O esqueleto serve como um andaime para os animais vertebrados - aqueles com espinha dorsal - há cerca de 400 milhões de anos. Uma vez que a evolução funciona como o ditado «em equipa vencedora não se mexe», os peixes, répteis, pássaros e mamíferos ainda usam frequentemente os mesmos genes e proteínas para fazer o seu sistema esquelético. Portanto, embora os peixes e as pessoas sejam obviamente muito diferentes, as semelhanças permitem aos cientistas estudar os esqueletos dos peixes para fazer descobertas médicas interessantes.

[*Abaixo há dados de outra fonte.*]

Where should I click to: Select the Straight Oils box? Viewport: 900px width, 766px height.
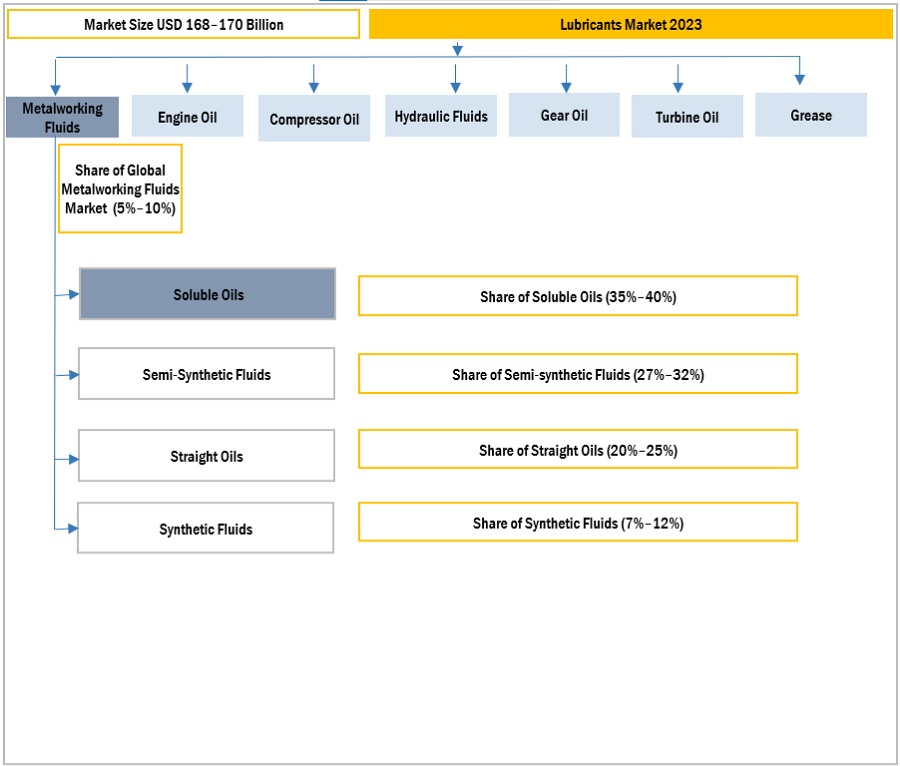(x=206, y=456)
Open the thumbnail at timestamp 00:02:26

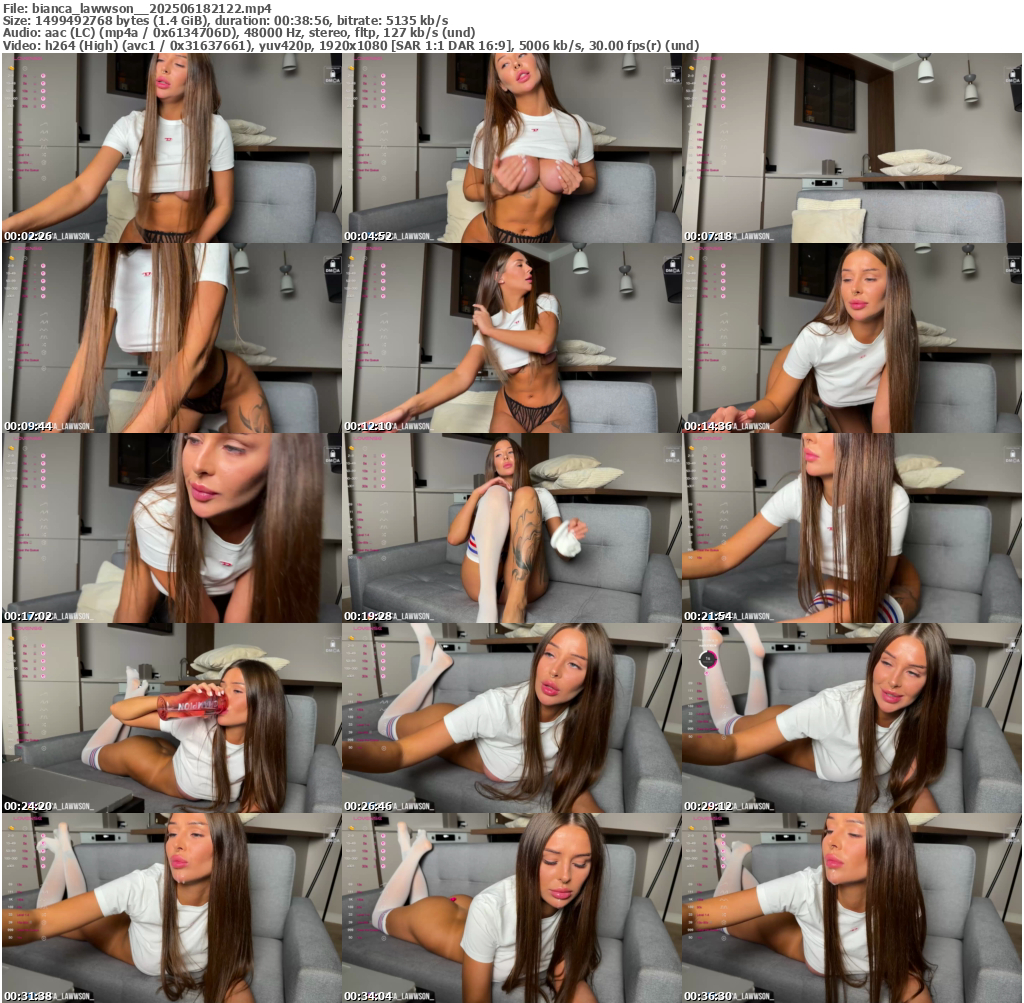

"Muitos genes que causam os problemas esqueléticos nos humanos já demonstraram gerar problemas semelhantes nos peixes", disse Dr. Marc Muller, que liderou o projeto BioMedaqu financiado pela UE e é biólogo na Universidade de Liège na Bélgica.
O BioMedaqu, que acabou no mês passado após quatro anos e meio, juntou peritos em esqueletos de peixes e humanos. Muller e os seus colegas tiveram a ideia de um projeto para a formação de jovens investigadores enquanto conversavam a beber uma cerveja numa conferência no Algarve, Portugal.
"Pensámos: "Porque não juntar pessoas de aquicultura, biologia dos peixes e investigação biomédica para partilhar ideias, talvez até tecnologias, para estudar a biologia dos esqueletos?", disse Muller. Estiveram envolvidos no BioMedaqu quinze investigadores em fase inicial, o que resultou num fluxo de descobertas.
Uma investigadora estudou a doença óssea em pessoas - osteogenesis imperfecta - que replicou através da mutação do gene equivalente em peixes-zebra. A importância de fósforo para a saúde óssea dos peixes foi investigada por outro cientista. Num hospital parisiense, a investigação revelou a importância de vários genes para o desenvolvimento de osteoporose em crianças.
Entretanto, o laboratório de Liège estudou o papel dos genes envolvidos na artrose humana. O laboratório também investigou extratos de animais pelo seu potencial para beneficiar o desenvolvimento do esqueleto - tanto em peixes como em pessoas.
Assuntos ósseos
O objetivo geral do trabalho era obter conhecimentos mais aprofundados sobre os mecanismos fundamentais que podem causar malformações do esqueleto nos seres humanos - e nos peixes de piscicultura. A rede combinou partes interessadas de sete universidades europeias, um hospital de investigação americano e o Instituto Nacional de Pesquisa Médica e de Saúde (INSERM) francês. Os interesses comerciais no setor da aquicultura e dos alimentos para peixes estavam também representados.
A estrutura do projeto encorajava o fluxo de informações e de pessoas entre os setores biomédico e da aquicultura e entre académicos e os setores aplicados. E a investigação revelou também informações úteis para os piscicultores em busca de opções de alimentação mais sustentáveis.
Por exemplo, vários projetos analisaram a influência de oligoelementos como o zinco, selénio, vitaminas, ácidos gordos e probióticos no desenvolvimento dos esqueletos dos peixes e como a alimentação poderia ser melhorada através da sua adição à mistura.
De acordo com Muller, a investigação fez avançar o conhecimento entre os cientistas de uma forma que acabará por beneficiar a aquicultura, a compreensão da biologia dos esqueletos e, em última análise, os pacientes humanos. Esperam-se mais resultados dos investigadores em breve.
A investigação neste artigo foi financiada através da Marie Skłodowska-Curie Actions (MSCA) e do Conselho Europeu de Investigação da UE. Este artigo foi originalmente publicado na Horizon, a Revista de Investigação e Inovação da UE.